DATA IN THIS EXERCISE:
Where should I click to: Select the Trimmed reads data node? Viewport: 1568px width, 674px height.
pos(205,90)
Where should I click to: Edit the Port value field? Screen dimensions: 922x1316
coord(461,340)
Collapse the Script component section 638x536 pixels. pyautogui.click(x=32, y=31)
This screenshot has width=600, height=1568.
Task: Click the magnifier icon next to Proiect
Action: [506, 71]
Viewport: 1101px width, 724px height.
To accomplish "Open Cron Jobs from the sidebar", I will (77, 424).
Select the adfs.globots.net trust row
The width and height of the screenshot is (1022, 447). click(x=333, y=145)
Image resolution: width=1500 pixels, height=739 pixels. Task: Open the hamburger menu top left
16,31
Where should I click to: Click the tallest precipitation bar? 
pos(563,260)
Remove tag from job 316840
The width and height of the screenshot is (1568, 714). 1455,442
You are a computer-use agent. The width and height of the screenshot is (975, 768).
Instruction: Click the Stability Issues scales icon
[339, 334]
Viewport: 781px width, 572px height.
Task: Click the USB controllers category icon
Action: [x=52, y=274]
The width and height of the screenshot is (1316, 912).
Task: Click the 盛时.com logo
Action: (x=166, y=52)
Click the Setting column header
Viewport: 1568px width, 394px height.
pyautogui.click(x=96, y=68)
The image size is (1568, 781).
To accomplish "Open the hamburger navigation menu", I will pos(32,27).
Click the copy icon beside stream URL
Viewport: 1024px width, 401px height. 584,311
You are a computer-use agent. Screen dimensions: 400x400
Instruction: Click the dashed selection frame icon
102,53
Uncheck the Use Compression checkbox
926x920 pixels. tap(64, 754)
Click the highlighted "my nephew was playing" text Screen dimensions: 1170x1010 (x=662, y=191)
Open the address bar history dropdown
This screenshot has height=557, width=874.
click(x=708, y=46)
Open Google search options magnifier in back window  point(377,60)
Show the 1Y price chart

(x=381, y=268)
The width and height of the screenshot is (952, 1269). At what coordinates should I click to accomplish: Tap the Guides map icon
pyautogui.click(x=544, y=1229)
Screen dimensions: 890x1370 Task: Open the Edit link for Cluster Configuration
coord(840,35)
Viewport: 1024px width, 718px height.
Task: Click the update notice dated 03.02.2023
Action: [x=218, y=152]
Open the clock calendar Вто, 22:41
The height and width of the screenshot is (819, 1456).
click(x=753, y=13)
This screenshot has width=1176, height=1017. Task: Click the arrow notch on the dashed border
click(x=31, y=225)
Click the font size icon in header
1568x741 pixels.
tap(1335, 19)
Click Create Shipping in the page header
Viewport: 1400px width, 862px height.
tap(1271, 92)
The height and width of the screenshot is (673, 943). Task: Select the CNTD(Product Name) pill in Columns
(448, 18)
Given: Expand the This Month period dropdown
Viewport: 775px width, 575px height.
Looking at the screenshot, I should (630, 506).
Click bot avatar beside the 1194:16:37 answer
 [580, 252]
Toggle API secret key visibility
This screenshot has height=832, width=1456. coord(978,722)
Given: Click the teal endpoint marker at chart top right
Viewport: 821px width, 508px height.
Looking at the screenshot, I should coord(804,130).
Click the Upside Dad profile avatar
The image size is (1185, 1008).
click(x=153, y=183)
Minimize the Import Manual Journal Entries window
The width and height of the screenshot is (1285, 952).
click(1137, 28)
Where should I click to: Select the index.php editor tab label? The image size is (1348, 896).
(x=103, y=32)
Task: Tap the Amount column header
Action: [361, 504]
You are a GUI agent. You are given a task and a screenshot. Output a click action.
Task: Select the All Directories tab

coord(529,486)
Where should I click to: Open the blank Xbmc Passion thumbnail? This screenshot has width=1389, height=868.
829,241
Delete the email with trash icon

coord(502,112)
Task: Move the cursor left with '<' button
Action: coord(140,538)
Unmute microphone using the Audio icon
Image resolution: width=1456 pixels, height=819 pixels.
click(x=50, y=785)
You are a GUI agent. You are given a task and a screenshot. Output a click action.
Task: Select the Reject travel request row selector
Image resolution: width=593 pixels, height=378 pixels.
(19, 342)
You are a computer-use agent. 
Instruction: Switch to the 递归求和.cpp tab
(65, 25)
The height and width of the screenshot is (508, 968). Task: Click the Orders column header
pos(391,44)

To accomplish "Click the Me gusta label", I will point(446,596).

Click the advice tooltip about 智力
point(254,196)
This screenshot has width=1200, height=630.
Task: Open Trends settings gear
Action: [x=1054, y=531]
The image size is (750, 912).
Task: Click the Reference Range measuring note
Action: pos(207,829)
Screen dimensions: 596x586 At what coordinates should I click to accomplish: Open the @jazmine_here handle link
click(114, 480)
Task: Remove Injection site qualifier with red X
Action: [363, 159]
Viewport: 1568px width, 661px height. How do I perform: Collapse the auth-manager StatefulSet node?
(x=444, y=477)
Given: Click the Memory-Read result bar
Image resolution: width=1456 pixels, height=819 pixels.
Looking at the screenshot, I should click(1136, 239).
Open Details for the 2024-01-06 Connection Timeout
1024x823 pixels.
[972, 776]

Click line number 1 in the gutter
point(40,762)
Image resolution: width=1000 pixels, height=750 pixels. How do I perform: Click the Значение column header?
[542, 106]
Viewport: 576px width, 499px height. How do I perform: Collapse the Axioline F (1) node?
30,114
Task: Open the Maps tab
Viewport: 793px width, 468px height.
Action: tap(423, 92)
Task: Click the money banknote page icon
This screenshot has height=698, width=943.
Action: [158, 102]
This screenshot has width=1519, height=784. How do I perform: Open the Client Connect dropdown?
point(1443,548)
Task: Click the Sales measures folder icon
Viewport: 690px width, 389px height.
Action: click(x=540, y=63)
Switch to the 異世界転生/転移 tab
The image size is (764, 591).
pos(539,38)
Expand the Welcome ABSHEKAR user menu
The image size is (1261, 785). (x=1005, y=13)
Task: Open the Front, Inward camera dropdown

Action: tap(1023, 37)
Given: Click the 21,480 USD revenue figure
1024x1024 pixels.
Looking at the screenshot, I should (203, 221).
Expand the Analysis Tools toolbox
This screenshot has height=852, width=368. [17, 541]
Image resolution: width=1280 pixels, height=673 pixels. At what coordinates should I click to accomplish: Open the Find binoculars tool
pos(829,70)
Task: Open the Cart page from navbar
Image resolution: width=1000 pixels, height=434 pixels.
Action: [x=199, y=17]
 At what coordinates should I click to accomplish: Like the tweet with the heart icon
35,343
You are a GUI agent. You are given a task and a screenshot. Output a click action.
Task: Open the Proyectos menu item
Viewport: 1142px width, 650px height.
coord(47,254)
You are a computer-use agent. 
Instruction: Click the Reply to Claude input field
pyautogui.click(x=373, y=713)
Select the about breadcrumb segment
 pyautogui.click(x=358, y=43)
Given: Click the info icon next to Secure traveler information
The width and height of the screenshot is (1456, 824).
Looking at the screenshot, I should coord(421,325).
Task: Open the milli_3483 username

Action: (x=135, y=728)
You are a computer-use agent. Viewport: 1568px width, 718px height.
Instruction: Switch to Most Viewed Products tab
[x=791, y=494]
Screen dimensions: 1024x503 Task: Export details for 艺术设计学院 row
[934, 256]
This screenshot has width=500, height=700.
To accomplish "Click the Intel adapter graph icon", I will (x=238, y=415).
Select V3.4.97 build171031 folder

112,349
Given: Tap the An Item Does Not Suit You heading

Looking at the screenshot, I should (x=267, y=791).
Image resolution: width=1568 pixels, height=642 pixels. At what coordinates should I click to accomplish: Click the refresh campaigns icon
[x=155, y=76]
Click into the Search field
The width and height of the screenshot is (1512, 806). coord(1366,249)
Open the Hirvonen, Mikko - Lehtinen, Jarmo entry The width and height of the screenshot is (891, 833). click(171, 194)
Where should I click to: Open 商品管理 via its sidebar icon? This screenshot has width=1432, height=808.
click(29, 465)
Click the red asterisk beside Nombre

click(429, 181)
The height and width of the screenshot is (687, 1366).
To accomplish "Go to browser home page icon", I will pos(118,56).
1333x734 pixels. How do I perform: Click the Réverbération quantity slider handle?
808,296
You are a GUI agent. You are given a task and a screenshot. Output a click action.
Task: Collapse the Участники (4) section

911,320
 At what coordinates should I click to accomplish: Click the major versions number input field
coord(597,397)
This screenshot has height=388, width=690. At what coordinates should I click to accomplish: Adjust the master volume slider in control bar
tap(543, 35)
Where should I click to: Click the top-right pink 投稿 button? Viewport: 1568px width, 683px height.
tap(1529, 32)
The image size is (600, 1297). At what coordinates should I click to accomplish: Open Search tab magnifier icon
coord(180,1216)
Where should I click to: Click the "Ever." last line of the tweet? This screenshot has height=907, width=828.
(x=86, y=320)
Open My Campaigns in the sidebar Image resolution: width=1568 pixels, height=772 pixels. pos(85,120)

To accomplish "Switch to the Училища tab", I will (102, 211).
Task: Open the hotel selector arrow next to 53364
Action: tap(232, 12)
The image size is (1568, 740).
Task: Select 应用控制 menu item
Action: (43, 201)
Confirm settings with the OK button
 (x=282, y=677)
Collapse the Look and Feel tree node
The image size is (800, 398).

EXERCISE DESCRIPTION: If a line in the records above contains the word "computer", copy it.

COMPLETED TASK:
You are a computer-use agent. The width and height of the screenshot is (975, 768).
You are a computer-use agent. Screen dimensions: 400x400
You are a computer-use agent. 
You are a computer-use agent. 
You are a computer-use agent. Viewport: 1568px width, 718px height.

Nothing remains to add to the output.